Questions to answer »
a) According to the abstract on hydrogen sulfide toxicity in sheep, what dose of methylene blue was given during sulfide exposure?
b) Copy the portion of the abstract between "2. Department of" and "and Annick Judenherc-Haouzi.", inclusive.

Quoted passage »

————

Research performed at:
1. Division of Pulmonary and Critical Care Medicine, Department of Medicine, Pennsylvania State University College of Medicine, Hershey, Pennsylvania.
2. Department of Medicine, Lewis Katz School of Medicine of Temple University, Philadelphia, Pennsylvania.
3. Heart and Vascular Institute, Pennsylvania State University College of Medicine, Hershey, Pennsylvania.
The authors:
Philippe Haouzi, Nicole Tubbs, Joseph Cheung and Annick Judenherc-Haouzi.
Exposure to toxic levels of hydrogen sulfide (H2S) produces an acute cardiac depression that can be rapidly fatal. We sought to characterize the time course of the cardiac effects produced by the toxicity of H2 S in sheep, a human sized mammal, and to describe the in vivo and in vitro antidotal properties of methylene blue (MB), which has shown efficacy in sulfide intoxicated rats. Infusing NaHS (720 mg) in anesthetized adult sheep produced a rapid dilation of the left ventricular with a decrease in contractility, which was lethal within about 10 min by pulseless electrical activity.
MB (7 mg/kg), administered during sulfide exposure, maintained cardiac contractility and allowed all of the treated animals to recover. At a dose of 350 mg NaHS, we were able to produce an intoxication, which led to a persistent decrease in ventricular function for at least 1h in nontreated animals. Administration of MB, 3 or 30 min after the end of exposure, whereas all free H2 S had already vanished, restored cardiac contractility and the pyruvate/lactate (P/L) ratio. We found that MB exerts its antidotal effects through at least 4 different mechanisms:
- a direct oxidation of free sulfide;
- an increase in the pool of “trapped” H 2S in red cells;
- a restoration of the mitochondrial substrate-level phosphorylation;
- a rescue of the mitochondrial electron chain.
In conclusion, H 2S intoxication produces acute and long persisting alteration in cardiac function in large mammals even after all free H 2S has vanished.
MB exerts its antidotal effects against life-threatening sulfide intoxication via multifarious properties, some of them unrelated to any direct interaction with free H2S.

————

[Source data]
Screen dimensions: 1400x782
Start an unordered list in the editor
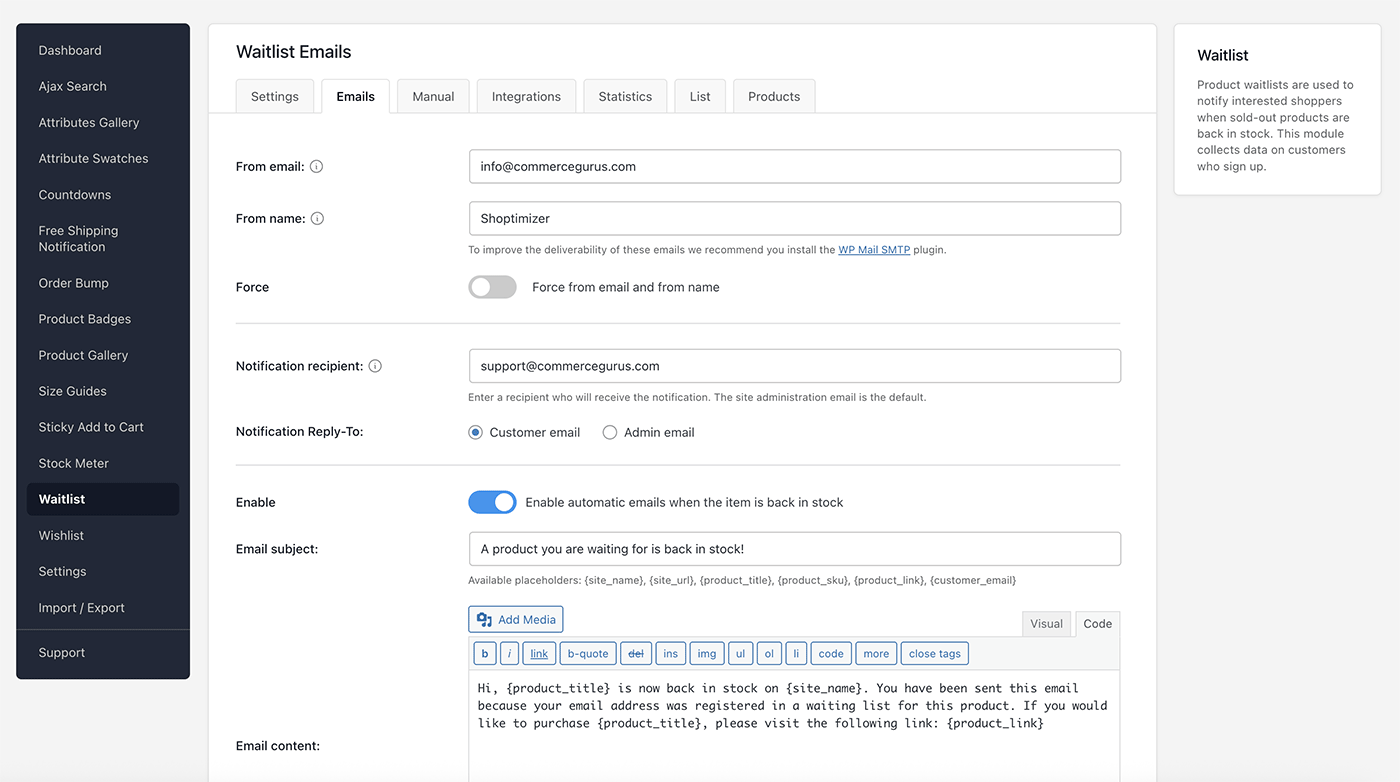[740, 653]
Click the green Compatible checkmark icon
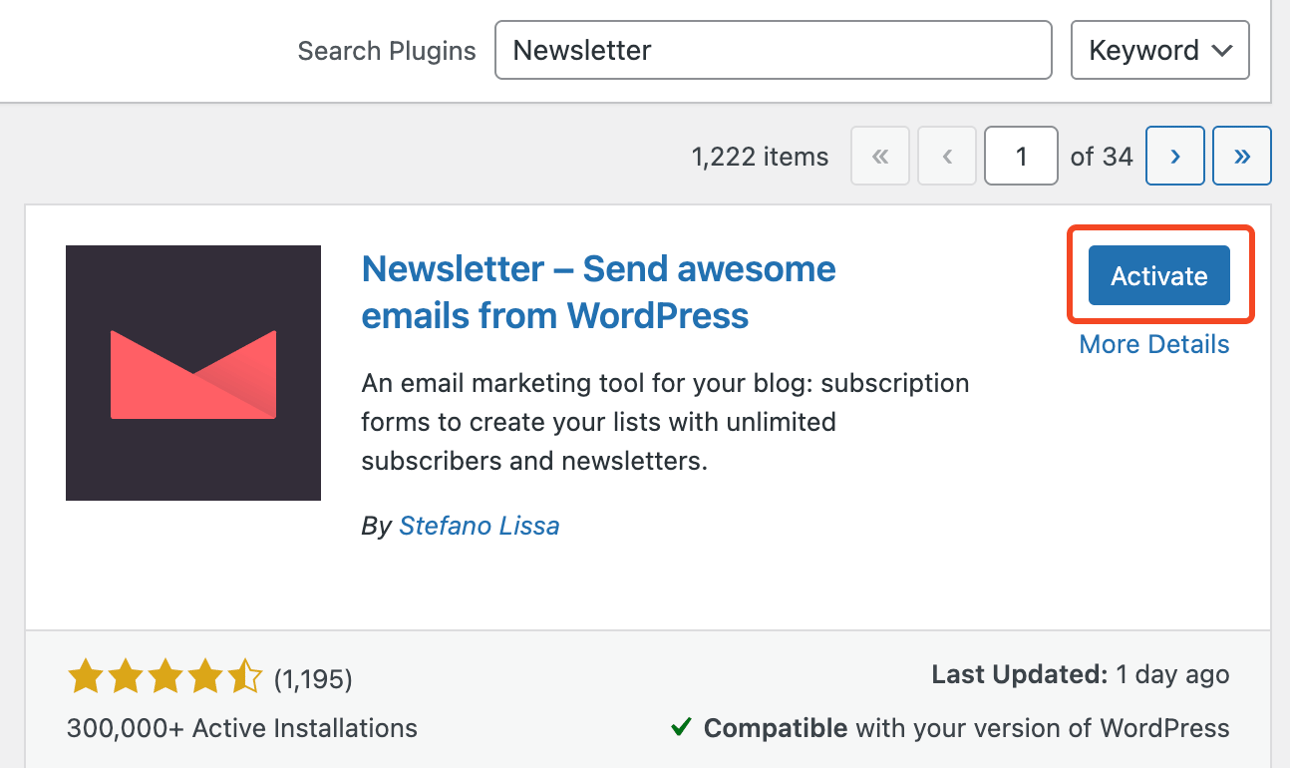The height and width of the screenshot is (768, 1290). pos(681,728)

————

Task-by-task solutions »
a) 7 mg/kg

b)
2. Department of Medicine, Lewis Katz School of Medicine of Temple University, Philadelphia, Pennsylvania.
3. Heart and Vascular Institute, Pennsylvania State University College of Medicine, Hershey, Pennsylvania.
The authors:
Philippe Haouzi, Nicole Tubbs, Joseph Cheung and Annick Judenherc-Haouzi.